Elle a cinq ans, une robe bleue aux reflets d’argent, et regarde le spectateur avec un sérieux presque troublant. Marguerite-Thérèse d’Autriche est déjà une icône lorsque Diego Velázquez l’immortalise dans Les Ménines (1656), chef-d’œuvre absolu de la peinture espagnole. Fille du roi Philippe IV d’Espagne, l’infante incarne alors bien plus qu’une enfant de la cour : elle est une pièce maîtresse de la diplomatie européenne.

Née à Madrid en 1651, Marguerite est promise dès son plus jeune âge à son oncle maternel, Léopold de Habsbourg. Ce dernier accumule les titres — roi de Hongrie, de Bohême, archiduc d’Autriche — avant d’être élu empereur du Saint-Empire sous le nom de Léopold Iᵉʳ. Dans l’Europe du XVIIᵉ siècle, la dynastie des Habsbourg pratique une politique matrimoniale intrafamiliale destinée à préserver ses possessions. Marguerite en devient l’un des symboles les plus poignants.

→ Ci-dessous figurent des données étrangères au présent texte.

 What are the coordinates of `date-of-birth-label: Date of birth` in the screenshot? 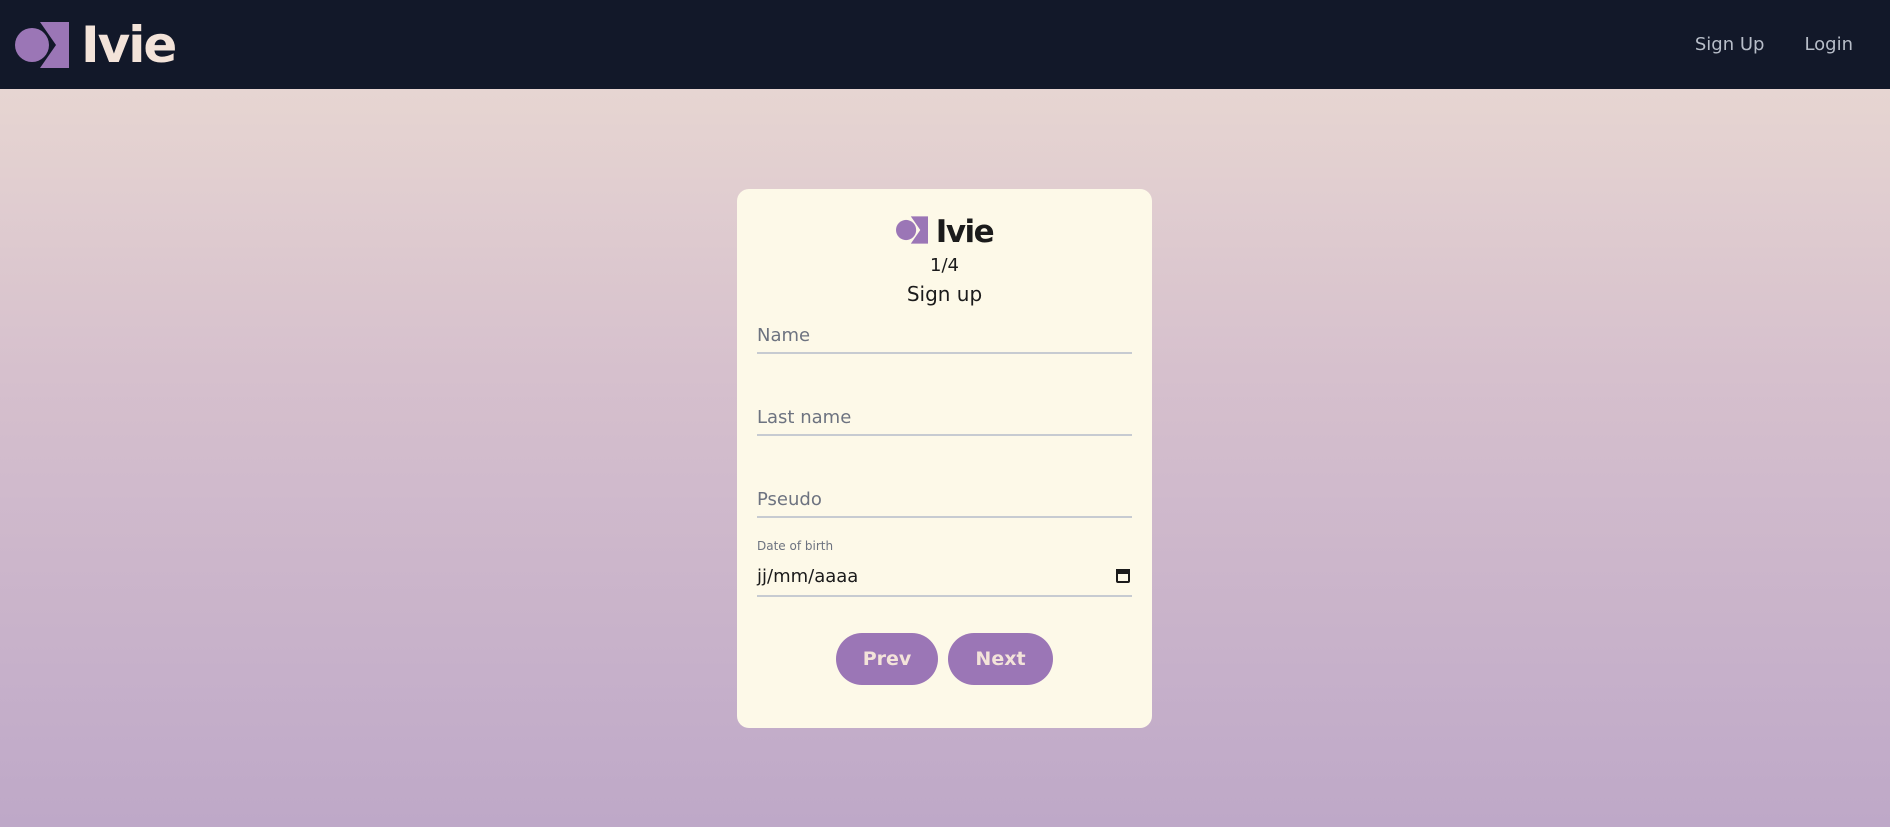 It's located at (796, 546). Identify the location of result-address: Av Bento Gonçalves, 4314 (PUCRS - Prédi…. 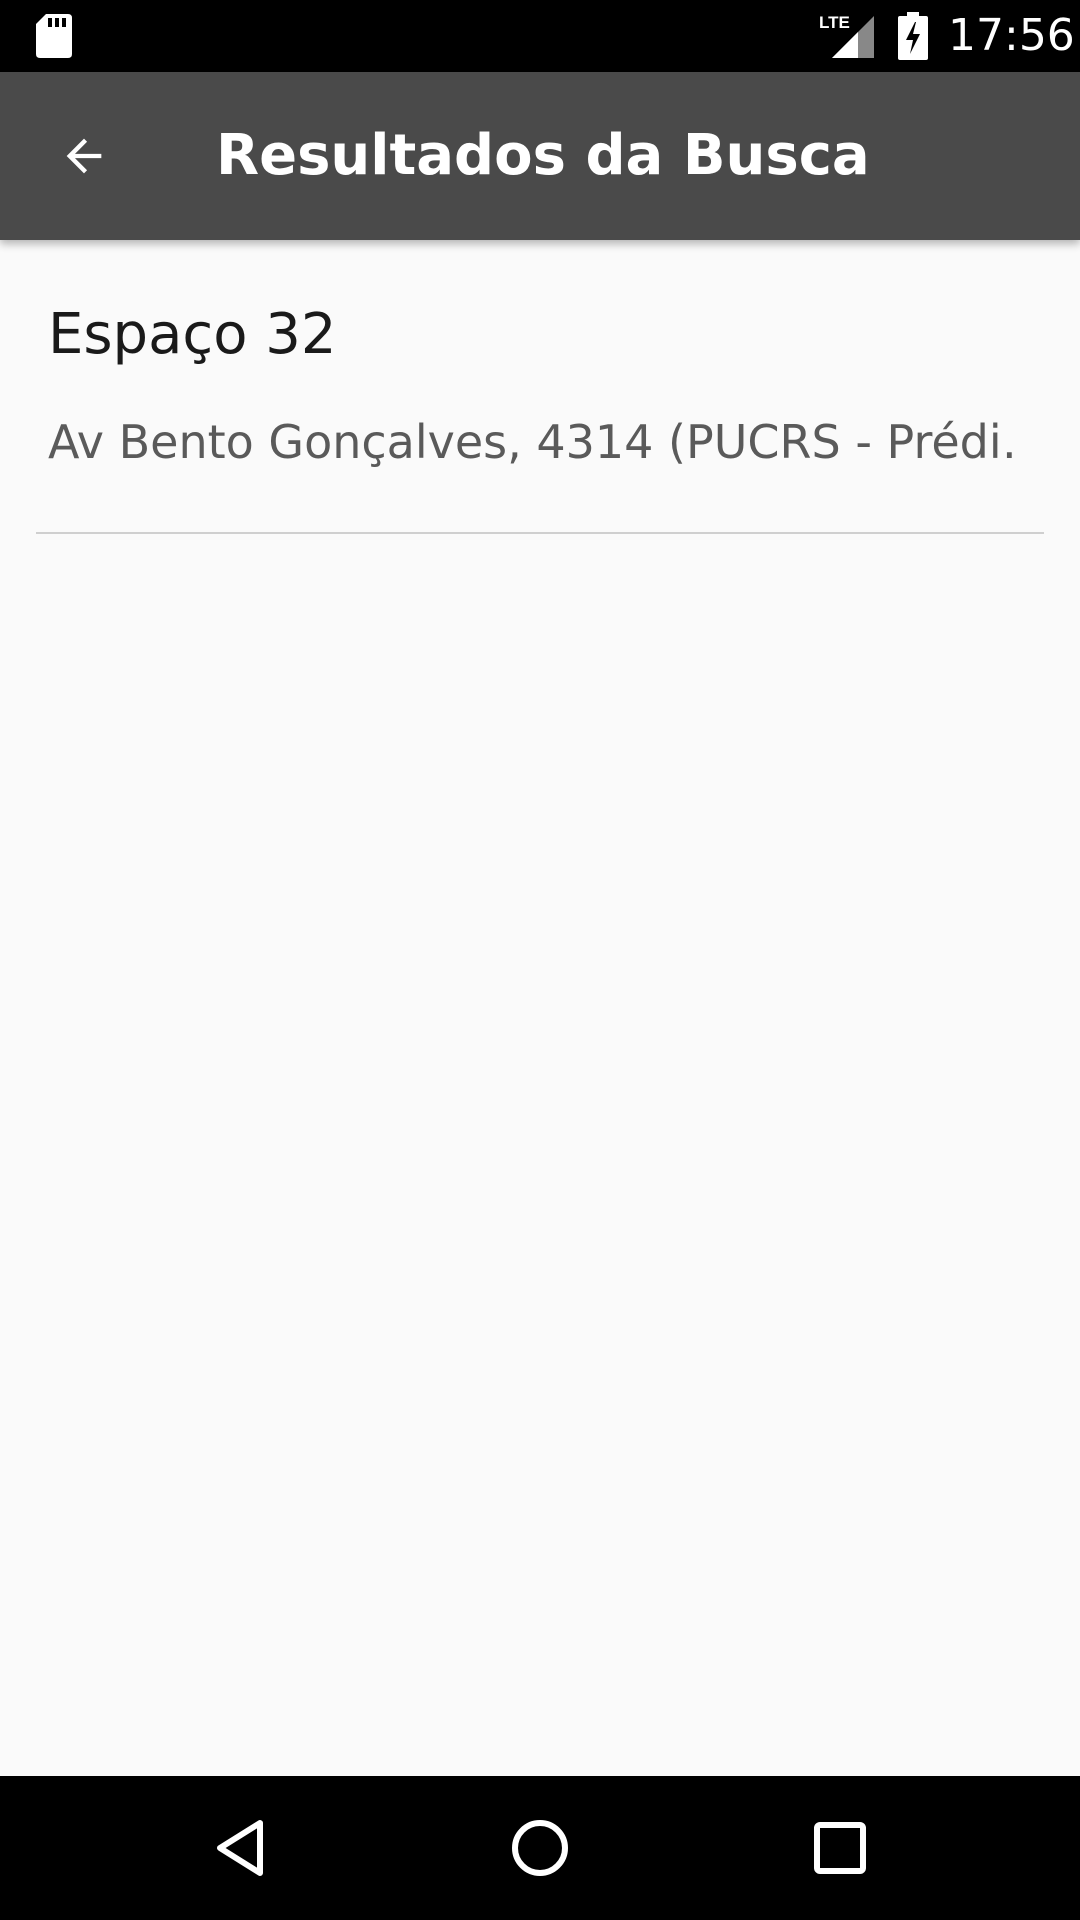
(533, 442).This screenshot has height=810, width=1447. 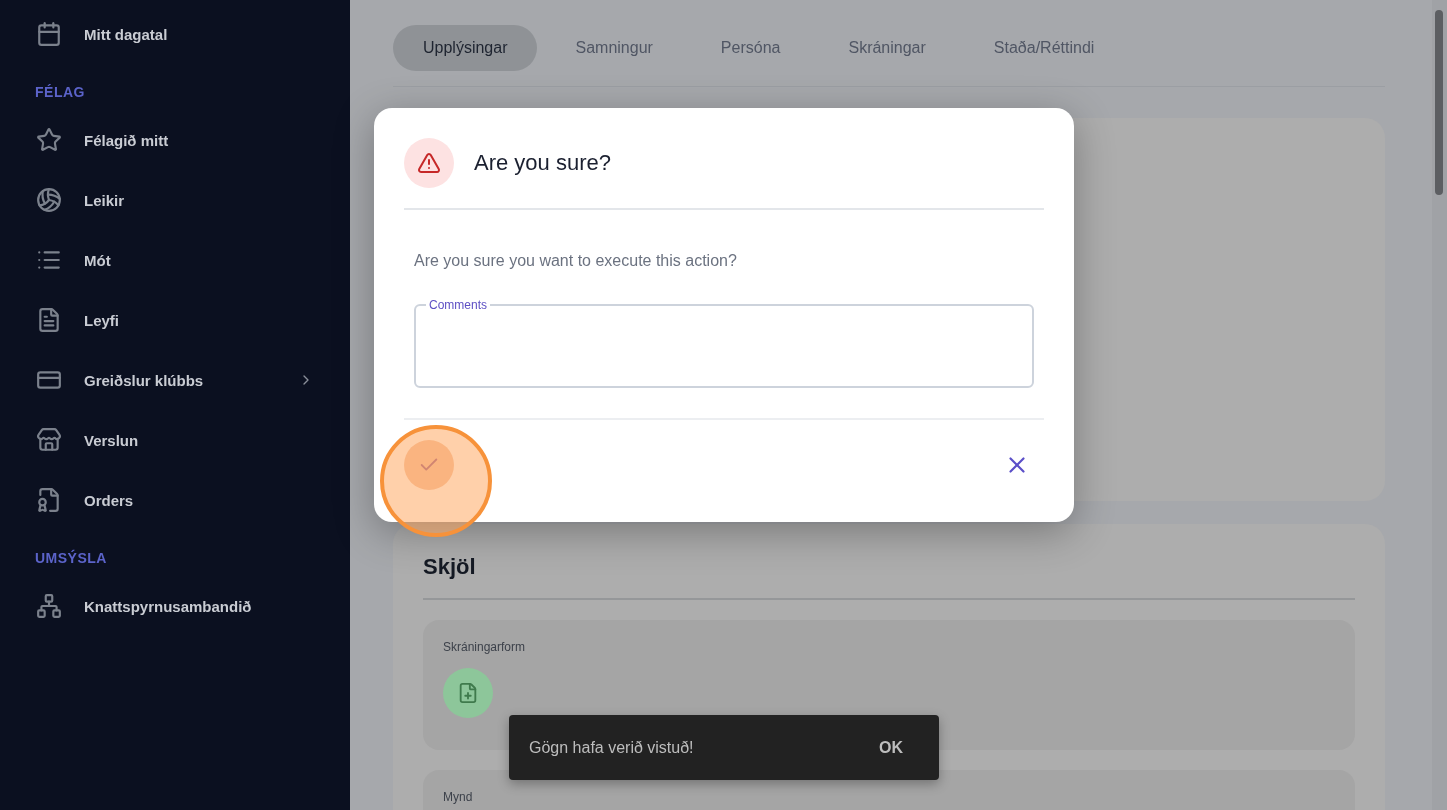 I want to click on section-header: UMSÝSLA, so click(x=71, y=558).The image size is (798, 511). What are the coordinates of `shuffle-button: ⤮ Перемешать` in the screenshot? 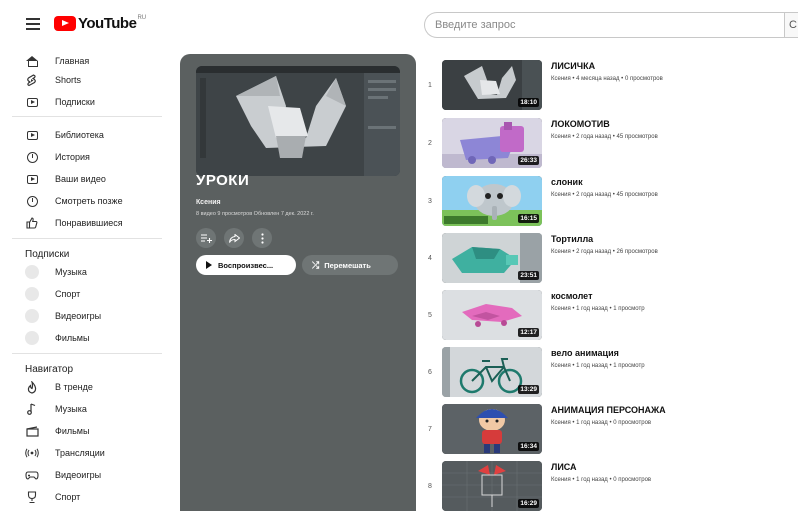 It's located at (350, 265).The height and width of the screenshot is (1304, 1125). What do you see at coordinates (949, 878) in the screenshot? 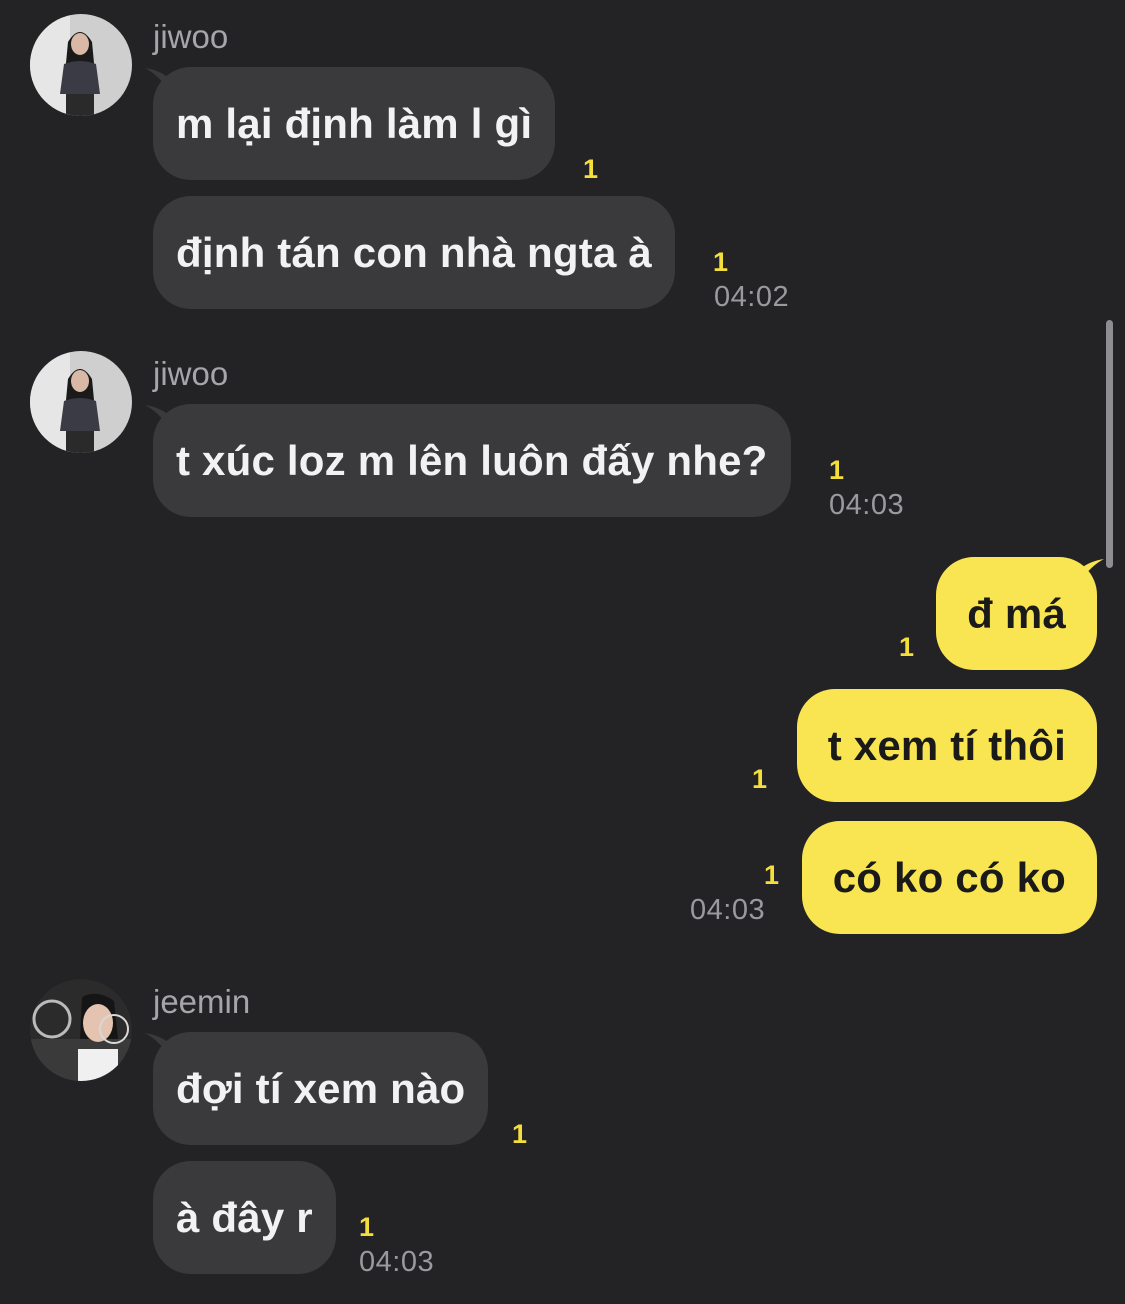
I see `message-bubble-outgoing: có ko có ko` at bounding box center [949, 878].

Velázquez, peintre officiel de la cour, suit l’enfance de l’infante toile après toile. En 1659, il réalise L’Infante Marguerite en robe bleue, dernier tableau qu’il peindra avant sa mort. Marguerite n’a que huit ans, mais le portrait est envoyé à Vienne : Léopold souhaite se familiariser avec le visage de celle qu’il épousera en 1666, alors qu’elle n’a que quinze ans.

Devenue impératrice, Marguerite entre brutalement dans le rôle que la dynastie attend d’elle : donner un héritier mâle. En 1667, elle met au monde un garçon qui meurt avant l’âge de quatre mois. Deux ans plus tard naît une fille, Marie-Antoinette d’Autriche, seule enfant du couple à atteindre l’âge adulte malgré une santé fragile. Les grossesses se succèdent ensuite, toutes marquées par des fausses-couches ou des décès néonatals.

Les contemporains parlent de fatalité. Les historiens, eux, soulignent aujourd’hui le poids de la consanguinité extrême au sein des Habsbourg, qui fragilise les corps et condamne souvent les lignées. Marguerite, physiquement épuisée, meurt en 1673 à seulement 21 ans.

Restent les tableaux : une enfant figée dans la lumière des palais madrilènes, devenue impératrice trop tôt, mère endeuillée trop souvent, et figure emblématique des impasses biologiques et humaines de la raison d’État. Derrière la splendeur des Habsbourg, le destin brisé d’une jeune femme que l’histoire a longtemps regardée comme un simple portrait.

 

Charles II d'Espagne, frère de Marguerite-Thérèse peint vers 1685,par Claudio Coello

Ce roi, dernier des Habsbourg espagnols,  souffrait de la célèbre « mâchoire de Habsbourg » — une proéminence mandibulaire très marquée que les médecins et historiens lient directement aux mariages consanguins répétés dans la dynastie (oncle-nièce, cousins, etc.



A qui se fiera-t-on désormais puisque l'envie et les autres passions sont si fortes qu'elles font violer les lois que la nature a empreintes dans la consanguinité?

Jean-Pierre Camus


Découvrez les chefs-d'œuvre de Goya, Velázquez et El Greco dans la première galerie d'art de Madrid.


Les Ménines

Peint en 1656 par Diego Velázquez, Les Ménines est l’un des tableaux les plus célèbres de l’histoire de l’art. La scène représente l’infante Marguerite-Thérèse entourée de ses demoiselles d’honneur, de serviteurs et du peintre lui-même, dans une salle de l’Alcázar de Madrid. Par un jeu vertigineux de miroirs, de regards et de perspectives, Velázquez brouille la frontière entre le spectateur, le modèle et l’artiste, faisant de ce tableau à la fois un portrait de cour, une réflexion sur le pouvoir et une méditation sur l’acte de peindre.